A regression model’s performance is measured as an error in prediction, i.e., how close the predictions were to the ground truth. To do this, the following error measures are frequently used: Mean Squared Error (MSE) [38‐40], Root Mean Squared Error (RMSE) [41], Mean Absolute Error (MAE) [40], and Mean Absolute Percentage Error (MAPE) [42]. Although there are several other error metrics available; the choice of which is determined by the type of error being evaluated. We present a brief discussion about the above-mentioned metrics below.

MSE can be used to evaluate the quality of a predictor or an estimator. However, in DFAI, it better-off as a predictor since it can map arbitrary input to a sample of random variables. A MSE of zero indicates a perfectly accurate prediction, however this is rarely possible [43]. Unfortunately, other measures have been sometimes preferred to MSE due to its disproportionate weighting of outliers [44]. This occurs as a result of magnification of large errors than on small ones, due to each value being squared.

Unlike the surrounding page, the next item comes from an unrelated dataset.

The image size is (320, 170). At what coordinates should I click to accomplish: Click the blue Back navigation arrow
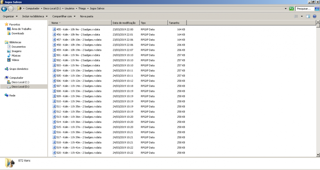tap(4, 9)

An extension of the MSE is the RMSE; which is always non-negative. A value of zero (0) is almost unrealistic; and if it does occur, it indicates that the model is trivial. RMSE is highly susceptible to outliers, as larger errors are significantly weighted. It may be prudent to establish a baseline RMSE for the working dataset in DFAI tasks by predicting the mean target value for the training dataset using a naive predictive model³. This can be accomplished by transforming or scaling the dataset’s feature vectors between 0 and 1 (i.e., normalization).

In contrast to the previously stated error measures, which require squaring the differences, MAE changes are linear, intuitive, and interpretable; they simply represent the contribution of each error in proportion to the error’s absolute value. MAE calculates the error difference between paired observations expressing the same event, i.e., it is scale-dependent; it uses the same scale as the data being measured⁴ Moreover, it does not give greater or lesser weight to errors and hence provides a realistic view of the main prediction errors; thus, it is strongly recommended for DFAI. Additionally, it is a frequently used metric for forecasting error in time series analysis [45], which may be beneficial when examining an event reconstruction problems.

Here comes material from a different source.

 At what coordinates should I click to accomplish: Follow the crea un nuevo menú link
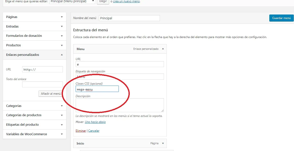(x=126, y=2)
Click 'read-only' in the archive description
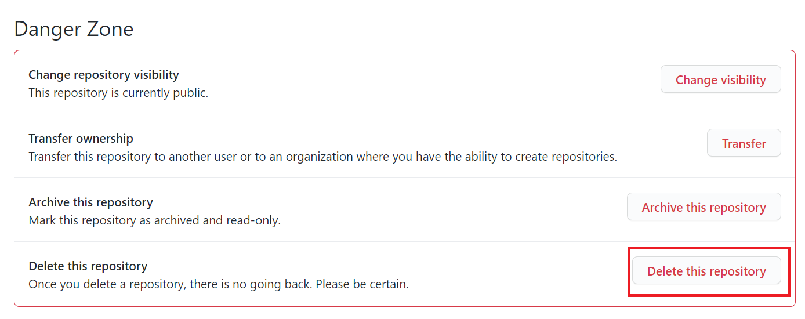 pyautogui.click(x=253, y=220)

While MAPE appears to be well-suited for prediction, particularly when adequate data is available [46], caution should be exercised to prevent the ’one divided by zero’ problem. Additionally, MAPE penalizes negative-valued errors significantly more than positive-valued errors; as a result, when utilized in a prediction task, it favours methods with extremely low forecasts, making it ineffective for evaluating tasks with large errors [46].

There are other error measures for regressors such as Max Error [47]; that calculates the maximum residual error and detect worst case errors [15], and $R^{2}$ (also known as R-Squared, Goodness of fit; Co-efficient of Determination) [48‐50], which is the measure of variance proportion in the regressor.

Following the description of each of these error measurements for regression problems and their associated limitations in some cases, selecting which one is most appropriate for a specific forensic task can be somewhat puzzling. However, as demonstrated in [51], the RMSE is unreliable and unsuitable for determining the correctness of a time series analysis (such as temporal event reconstruction). Additionally, the study in [44, 52] stated that RMSE possessed “disturbing characteristics,” rendering it ineffective as an error measure. MSE and all other squared errors were also deemed unsuitable for evaluation purposes (in the study). The work described in [53] somewhat challenged these conclusions by presenting arguments in support of RMSE. Nevertheless, MAE has been recommended in the majority of cases, which is understandable. As previously stated, the MAE metric is a consistent and compatible evaluation technique with DFAI; it is a more natural representation of the model’s average error magnitude [52] that appropriately depicts the model’s performance. The $R^{2}$ is another metric that deserves a role in DFAI. A recent comparison of regression analysis error measures is discussed in [54]. $R^{2}$ exhibit desirable features, including interpretability in terms of the data’s information content and sufficient generality that span a relatively broad class of models [55]. Although a negative $R^{2}$ indicates a worse fit than the average line, this representation may be critical for determining how the learning model fits the dataset. Further on this, regardless of whether an examiner reports the $R^{2}$ score, or whether it helps to determine the performance of a regressor, it is a highly effective technique for evaluating the performance of a regression analysis and highly recommended for DFAI analysis.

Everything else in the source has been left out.